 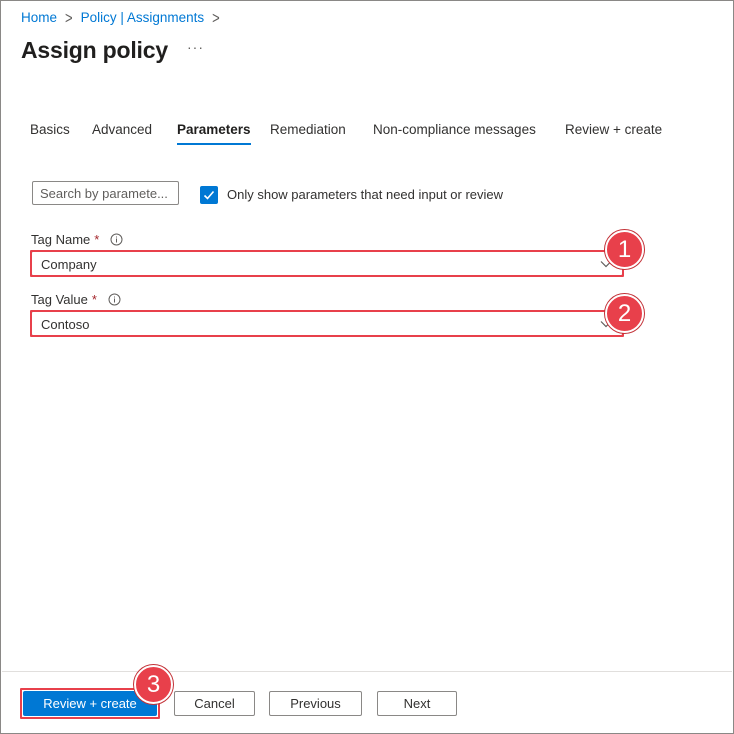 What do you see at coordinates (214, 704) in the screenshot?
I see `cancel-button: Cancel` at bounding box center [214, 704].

...

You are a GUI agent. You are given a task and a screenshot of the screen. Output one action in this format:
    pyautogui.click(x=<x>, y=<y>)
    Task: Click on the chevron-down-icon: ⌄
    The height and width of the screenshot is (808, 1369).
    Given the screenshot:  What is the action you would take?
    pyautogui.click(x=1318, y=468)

==

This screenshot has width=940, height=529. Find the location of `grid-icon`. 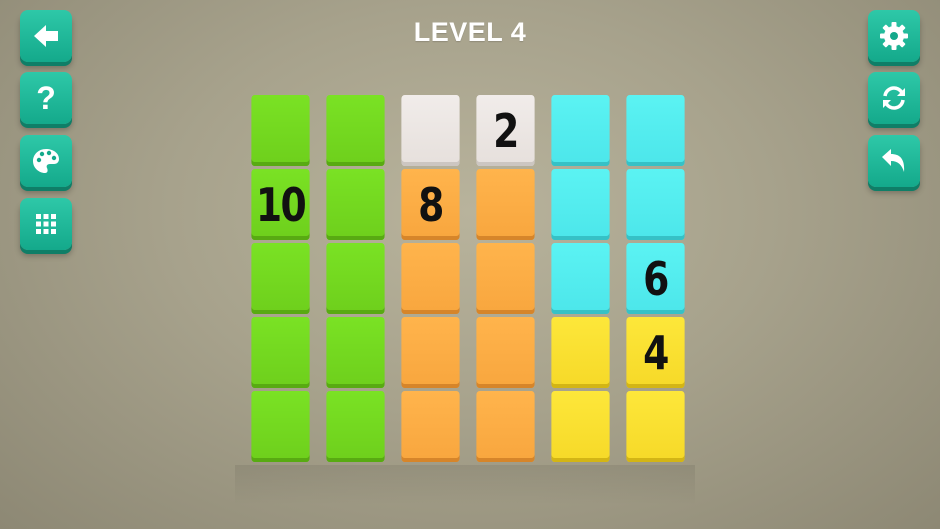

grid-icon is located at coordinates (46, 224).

* _Énoncé_
Présentez sous forme de liste numérotée les lignes situées entre celle qui contient « This screenshot has » et celle qui contient « grid-icon is located », ces deux lignes comprises, en omettant les lignes vides. Retirez les images de votre réponse.

* _Résultat obtenu_
1. This screenshot has width=940, height=529. Find the location of `grid-icon`. 
2. grid-icon is located at coordinates (46, 224).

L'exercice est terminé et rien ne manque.